Brazil Declines Iran's Formal Offer To Join OPEC - Minister
INO
04-Sep-2008

BRASILIA (AFP)--Iran has formally invited Brazil to join the Organization of the Petroleum Exporting Countries, or OPEC, but the South American nation turned down the offer, energy minister Edson Lobao said Wednesday.

"I received the ambassador of Iran, and he invited Brazil to become part of OPEC. It wasn't a suggestion but a formal invitation," he told a media conference.

But Lobao said he told ambassador Moshen Shaterzadeh in the meeting two weeks ago that Brazil - which recently discovered vast new offshore oil fields - "does not envisage that possibility" right now.

Brazil in November 2007 announced it had discovered a new oil field 250 kilometers off its coast that could contain up to eight billion barrels of oil.

Early this year, it said other nearby fields could contain another 40 billion barrels of light crude.

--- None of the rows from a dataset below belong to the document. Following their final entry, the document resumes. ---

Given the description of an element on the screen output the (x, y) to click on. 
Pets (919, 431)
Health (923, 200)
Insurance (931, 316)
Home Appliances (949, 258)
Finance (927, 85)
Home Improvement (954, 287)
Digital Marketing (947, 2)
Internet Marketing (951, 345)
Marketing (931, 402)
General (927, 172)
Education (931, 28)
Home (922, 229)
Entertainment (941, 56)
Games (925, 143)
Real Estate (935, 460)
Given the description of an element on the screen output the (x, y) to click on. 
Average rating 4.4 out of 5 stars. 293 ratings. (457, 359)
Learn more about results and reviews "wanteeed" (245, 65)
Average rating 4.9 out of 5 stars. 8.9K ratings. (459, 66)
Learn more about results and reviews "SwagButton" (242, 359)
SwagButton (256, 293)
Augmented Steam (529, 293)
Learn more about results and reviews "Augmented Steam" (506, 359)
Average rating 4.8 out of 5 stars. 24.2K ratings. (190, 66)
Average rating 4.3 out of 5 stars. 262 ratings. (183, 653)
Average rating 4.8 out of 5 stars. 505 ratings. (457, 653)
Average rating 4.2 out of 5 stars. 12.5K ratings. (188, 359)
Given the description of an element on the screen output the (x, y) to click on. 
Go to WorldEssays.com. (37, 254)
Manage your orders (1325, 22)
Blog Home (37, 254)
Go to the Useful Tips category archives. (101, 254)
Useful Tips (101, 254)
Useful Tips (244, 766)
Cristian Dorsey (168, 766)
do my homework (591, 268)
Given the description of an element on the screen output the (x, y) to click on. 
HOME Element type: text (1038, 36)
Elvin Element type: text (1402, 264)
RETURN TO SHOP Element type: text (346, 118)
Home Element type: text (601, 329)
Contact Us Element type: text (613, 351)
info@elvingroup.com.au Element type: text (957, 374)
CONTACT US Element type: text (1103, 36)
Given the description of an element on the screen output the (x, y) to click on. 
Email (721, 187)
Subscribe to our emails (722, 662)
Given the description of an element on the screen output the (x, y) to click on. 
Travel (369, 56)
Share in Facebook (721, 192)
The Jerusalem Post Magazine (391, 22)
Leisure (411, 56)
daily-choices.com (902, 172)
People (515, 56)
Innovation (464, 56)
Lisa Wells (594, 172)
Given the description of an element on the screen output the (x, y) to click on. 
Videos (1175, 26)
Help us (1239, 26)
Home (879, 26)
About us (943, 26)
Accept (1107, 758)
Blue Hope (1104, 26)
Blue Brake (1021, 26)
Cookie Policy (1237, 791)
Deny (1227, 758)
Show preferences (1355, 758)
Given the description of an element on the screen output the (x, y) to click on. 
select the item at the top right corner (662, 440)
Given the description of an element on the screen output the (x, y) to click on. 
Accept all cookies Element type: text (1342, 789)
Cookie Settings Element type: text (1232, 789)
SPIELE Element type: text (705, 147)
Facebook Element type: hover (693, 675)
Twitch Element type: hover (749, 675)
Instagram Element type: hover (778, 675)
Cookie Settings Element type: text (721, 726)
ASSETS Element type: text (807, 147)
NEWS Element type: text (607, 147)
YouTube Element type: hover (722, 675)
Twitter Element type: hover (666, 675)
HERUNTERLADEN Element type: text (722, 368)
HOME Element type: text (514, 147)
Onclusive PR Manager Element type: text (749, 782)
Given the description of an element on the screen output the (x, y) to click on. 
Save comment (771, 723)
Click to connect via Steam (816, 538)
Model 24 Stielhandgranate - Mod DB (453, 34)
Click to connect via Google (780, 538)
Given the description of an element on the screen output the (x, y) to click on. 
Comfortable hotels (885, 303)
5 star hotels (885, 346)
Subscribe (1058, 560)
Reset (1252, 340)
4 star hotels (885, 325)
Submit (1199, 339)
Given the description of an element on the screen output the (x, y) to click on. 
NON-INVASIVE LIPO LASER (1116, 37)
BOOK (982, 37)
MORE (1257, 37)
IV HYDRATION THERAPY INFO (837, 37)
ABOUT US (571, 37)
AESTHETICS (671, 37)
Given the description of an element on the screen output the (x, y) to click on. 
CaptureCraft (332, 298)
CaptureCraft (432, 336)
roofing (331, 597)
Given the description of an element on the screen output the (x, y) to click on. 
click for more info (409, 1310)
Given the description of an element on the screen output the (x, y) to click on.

If confirmed by tests that are underway, those finds would multiply the country's proven national oil reserves, which currently stand at 14 billion barrels, and propel Brazil to the same level as OPEC members Nigeria or even Venezuela.

However, the technical challenges in getting to the oil, which lies seven kilometers underwater and under a problematic salt layer, mean production is years away - in 2012 at the earliest.

The cartel of OPEC is made up of 13 countries, including Saudi Arabia and Iran, which have the biggest reserves in the world.